Si la performance économique du Bénin au cours des années 2016, 2017 et 2018 était principalement due aux réformes du Programme d’action du gouvernement 2016-2021 intitulé « Bénin révélé», les projections 2019 sont aussi prometteuses avec un taux de croissance de 6,5%. C’est ce que révèlent les perspectives économiques en Afrique 2018 du Groupe de la Banque africaine de Développement (Bad) qui concluent que la croissance inclusive est un défi majeur pour le Bénin.

Le taux de croissance du Produit intérieur brut (Pib) réel du Bénin pour l’année 2017 est estimé à  5,5%, en progression par rapport aux 4% de 2016. Selon les perspectives économiques du Groupe de la Banque africaine de Développement (Bad), les projections pour 2019 sont aussi prometteuses avec un taux de 6,5%. En effet, pour la période 2016–2017, le document du Groupe de la Bad précise que la performance économique était principalement due aux réformes du Programme d’action du gouvernement (Pag) 2016–2021 « Bénin révélé» et visant à augmenter les dépenses publiques d’investissement dans les infrastructures, l’agriculture, le tourisme ou les services de base. Ces perspectives positives devraient également s’expliquer par la considérable augmentation de la production agricole, notamment du coton, estimée à 450 000 tonnes en 2016; l’augmentation des capacités de production de l’électricité; et la reprise économique au Nigeria, dont l’activité commerciale du Bénin est tributaire.

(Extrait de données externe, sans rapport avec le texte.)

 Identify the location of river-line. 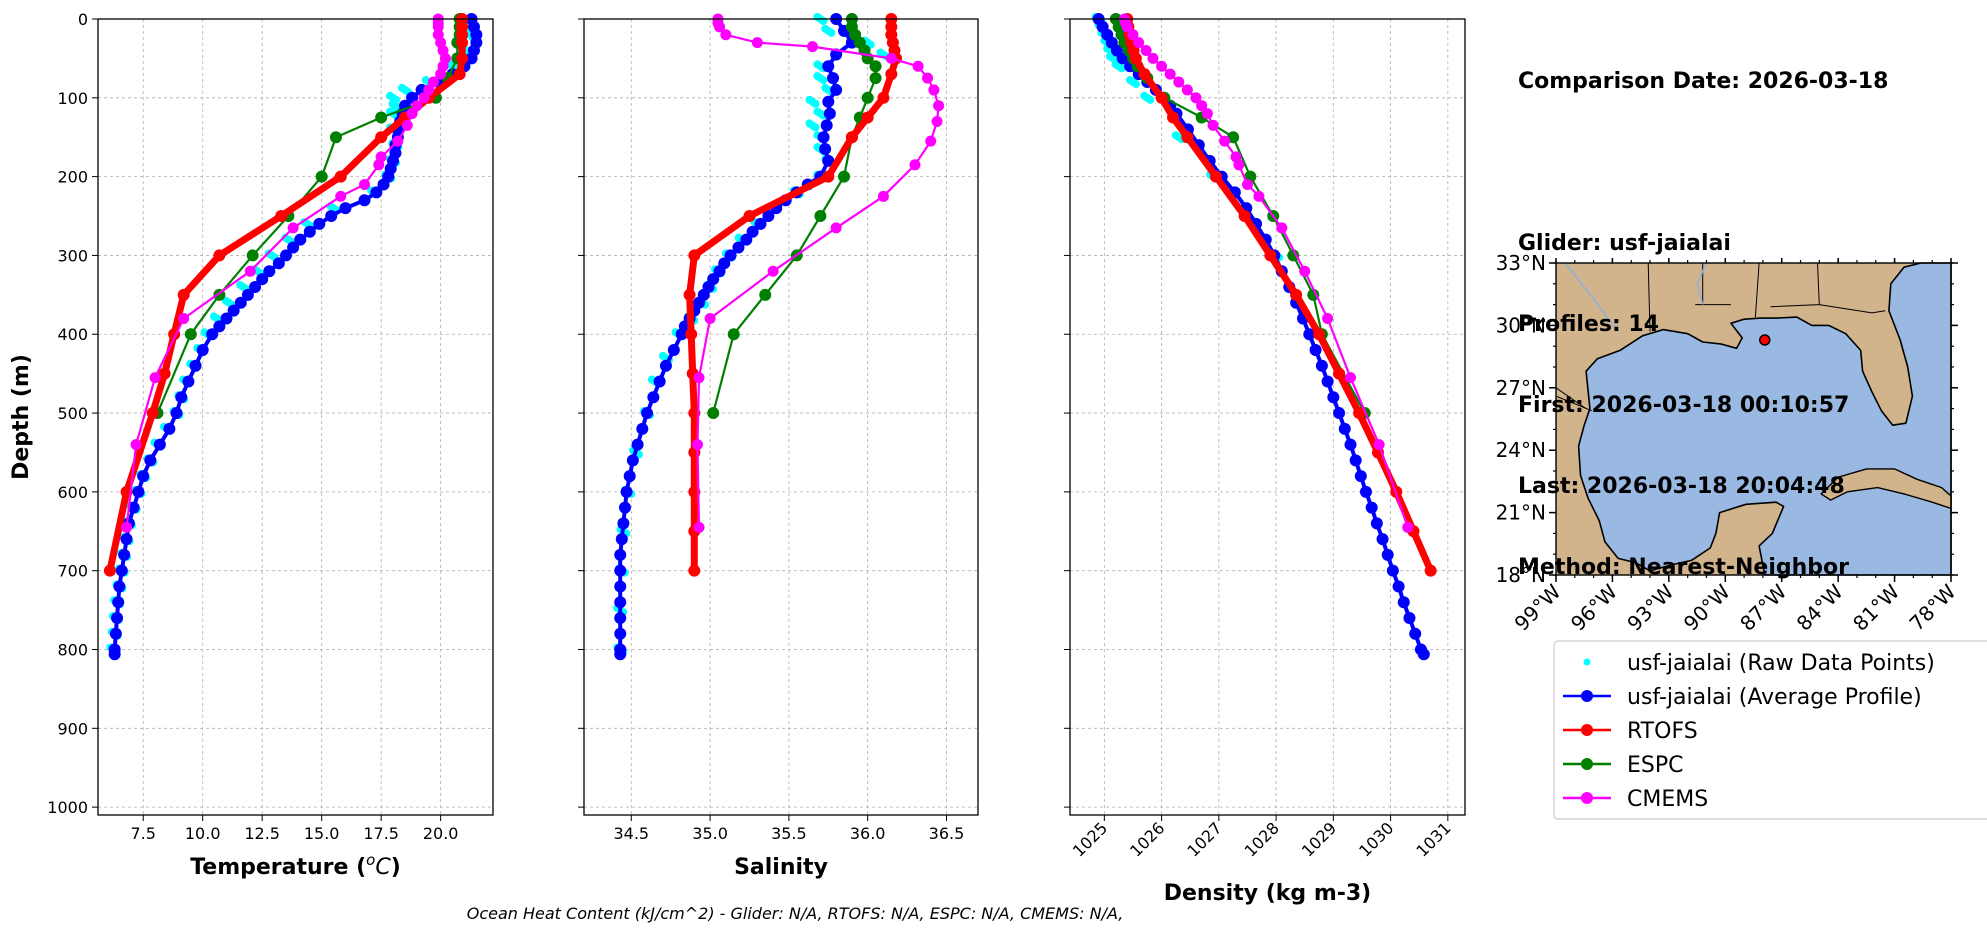
(1702, 284).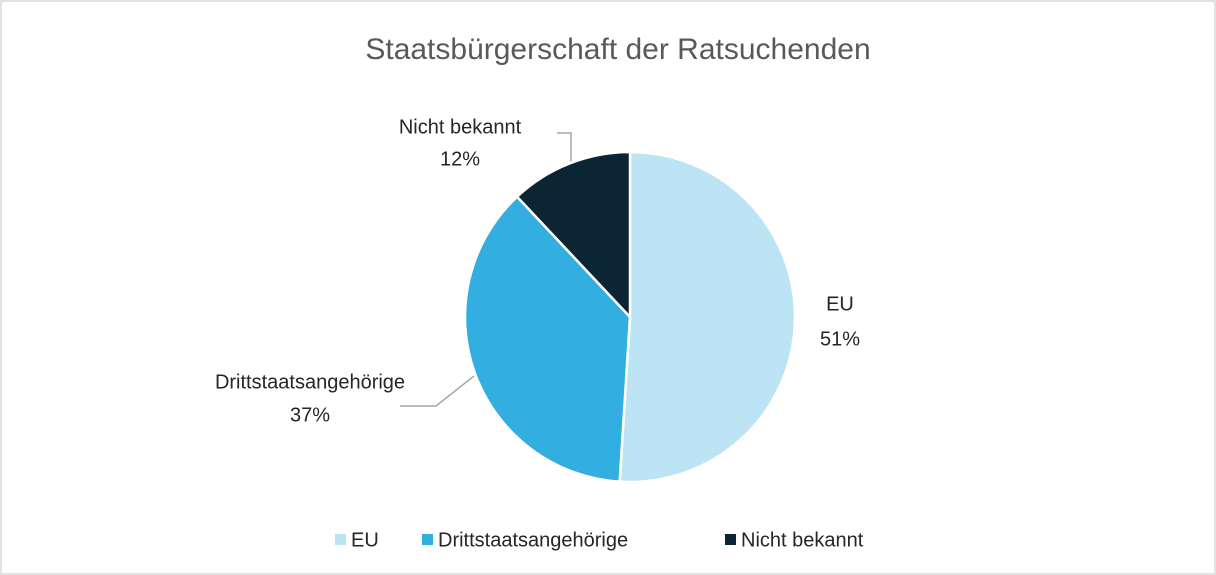  I want to click on legend-label: Drittstaatsangehörige, so click(533, 540).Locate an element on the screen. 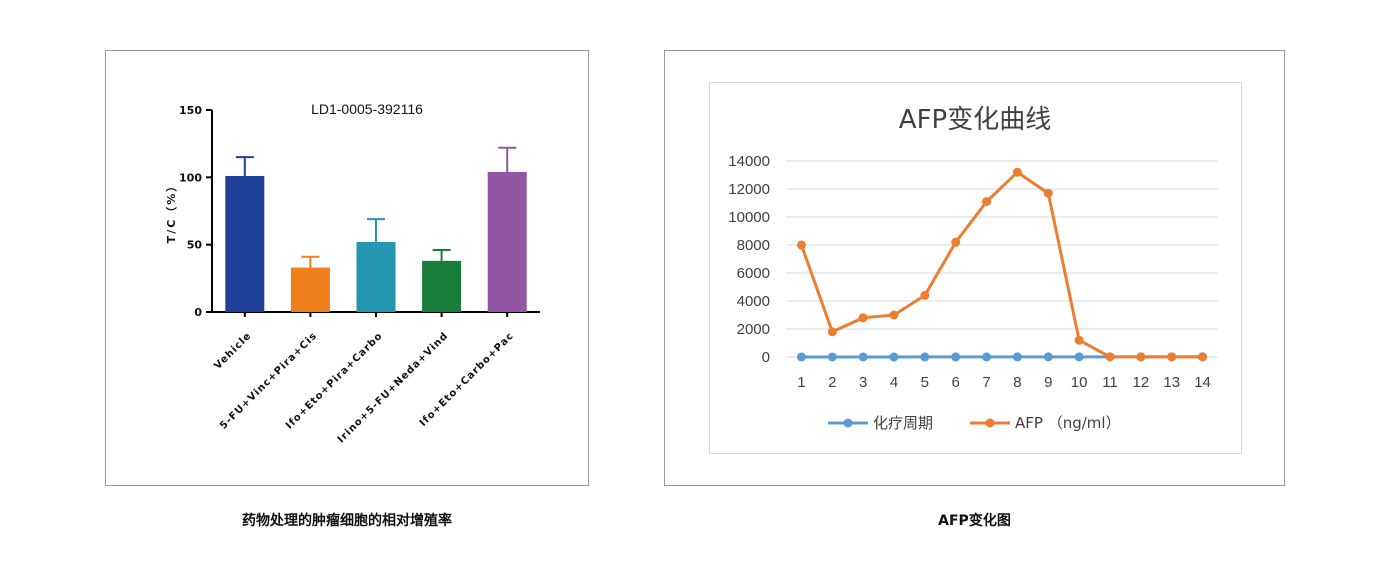  line-chart-caption: AFP变化图 is located at coordinates (974, 521).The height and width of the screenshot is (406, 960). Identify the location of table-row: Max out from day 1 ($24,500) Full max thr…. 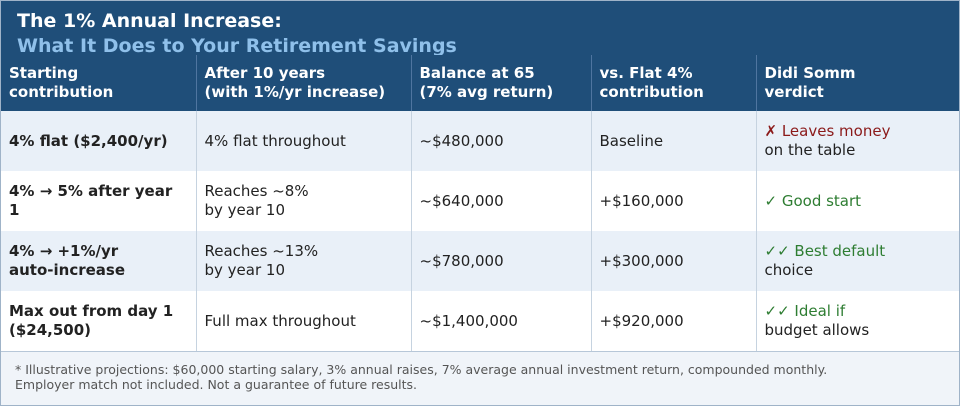
(480, 321).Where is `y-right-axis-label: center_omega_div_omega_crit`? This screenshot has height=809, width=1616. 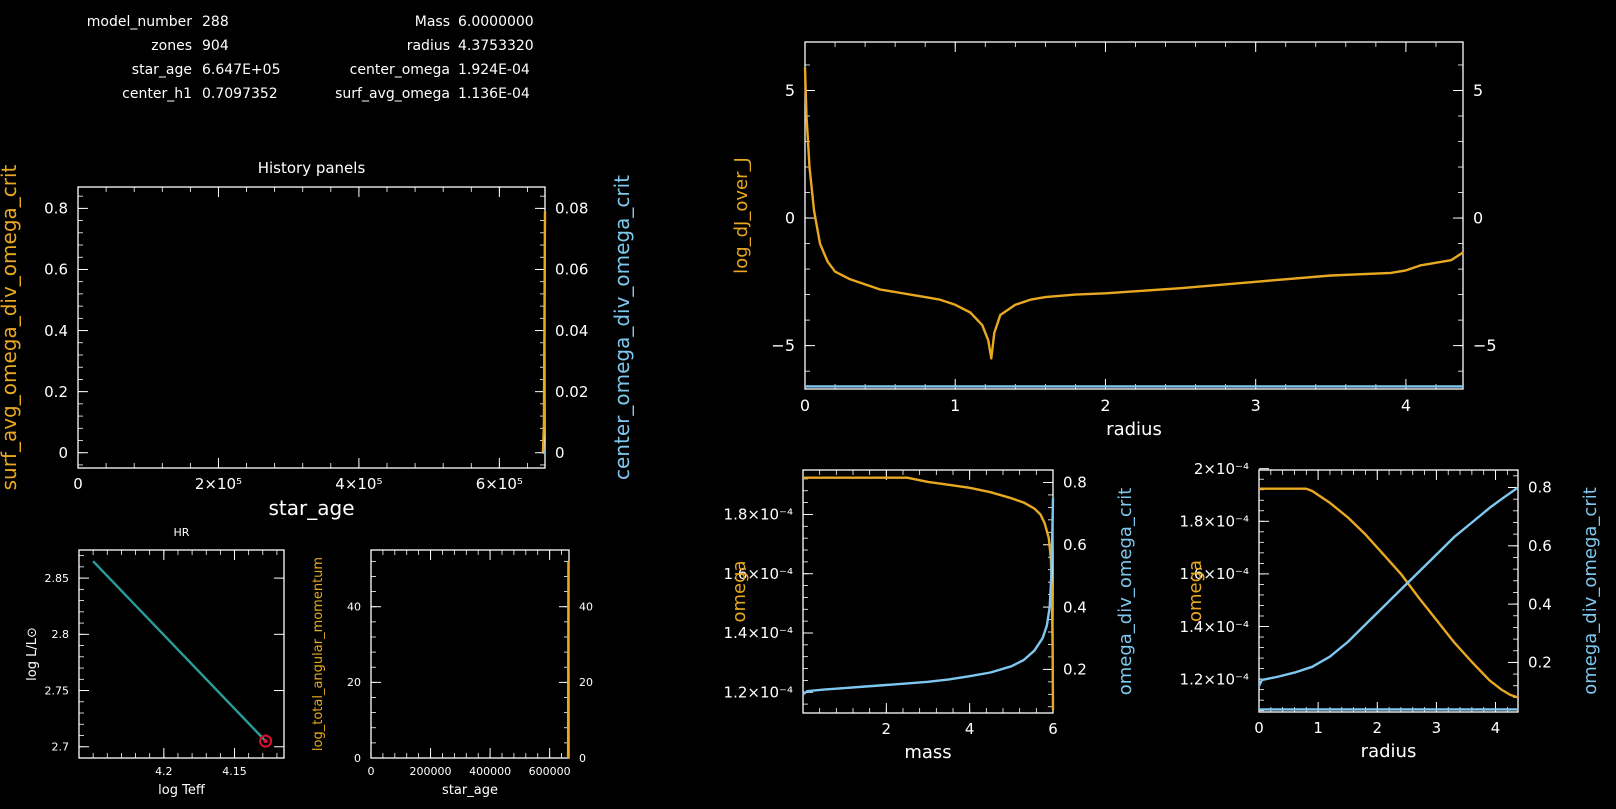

Le déficit budgétaire devrait grimper de 5,6 % du Pib en 2016 à 5,9 % en 2017. Les autorités béninoises exprimant la volonté de mieux contrôler leurs dépenses, ce déficit devrait redescendre à 4,8 % en 2018 et 3,1 % en 2019, grâce à une politique fiscale plus restrictive à partir de 2017 visant à atteindre les 3 % fixés par l’Union économique et monétaire ouest-africaine (Uemoa).
Selon les perspectives économiques 2018 du Groupe de la Bad, le risque de surendettement en mars 2017 est passé de faible à modéré dans une analyse de soutenabilité de la dette du Fonds monétaire international (Fmi). La dette publique est, en effet, passée de 50,3% du Pib en 2016 à 53,4 % en 2017, à cause des dépenses effectuées dans le cadre du Pag. Les efforts de l’État pour mobiliser des ressources grâce à l’émission d’obligations et à des partenariats techniques et financiers devraient permettre de réduire la dette à 51,46 % du Pib dès 2019.
Grâce à la politique de stabilité des prix de l’Uemoa ainsi qu’à une bonne campagne agricole et aux faibles prix du pétrole, l’inflation devrait rester inférieure aux 3% définis par l’Uemoa. Le déficit du compte courant s’est détérioré entre 2016 (7.3% du Pib) et 2017 (9.5%), mais la légère amélioration connue en 2018 sera poursuivie en 2019.

Les facteurs positifs et négatifs

En avril 2017, le Fmi a approuvé un accord triennal de crédit d’un montant de 151,03 millions de dollars US afin d’aider le Bénin à mettre en œuvre les réformes du Pag soutenant les investissements tout en préservant la soutenabilité de la dette. Ces réformes devraient permettre au Bénin de diversifier son économie en améliorant les activités de transformation dans l’agriculture et l’agro-industrie, et en modernisant l’élevage, la pêche et le tourisme. La stabilité politique démontrée par le bon déroulement de l’élection présidentielle de 2016 et le renforcement du partenariat public-privé contribue à rendre le pays plus attrayant pour les investisseurs. De même, l’entrée en vigueur en janvier 2015 du Tarif extérieur commun (Tec) de la Communauté économique des Etats de l’Afrique de l’Ouest (Cedeao) est également une occasion pour le Bénin d’élargir sa base de production et de tirer parti du marché ouest-africain.
Par contre, une incertitude liée aux effets du climat sur l’agriculture et à la dépendance vis-à-vis de l’économie nigériane, entoure les projections de croissance. Durant sa période de récession en effet,  le Nigeria a introduit des restrictions commerciales qui ont affecté le Bénin et constitueront une incertitude supplémentaire si elles ne sont pas levées. Malgré les efforts liés aux réformes, le Bénin reste confronté au manque d’infrastructures, aux problèmes de gouvernance économique et financière, aux difficultés du secteur privé. Il figure parmi les dix meilleurs pays réformateurs en 2015 et 2016, mais sa place de 151e sur 190 pays dans le rapport Doing Business 2017 témoigne des efforts à accomplir encore pour améliorer le climat des affaires.
Avec un taux de pauvreté de 40,1 % en 2015, un chômage persistant, et un indice de développement humain de 0,485, la croissance inclusive reste un défi majeur, concluent les perspectives économiques 2018.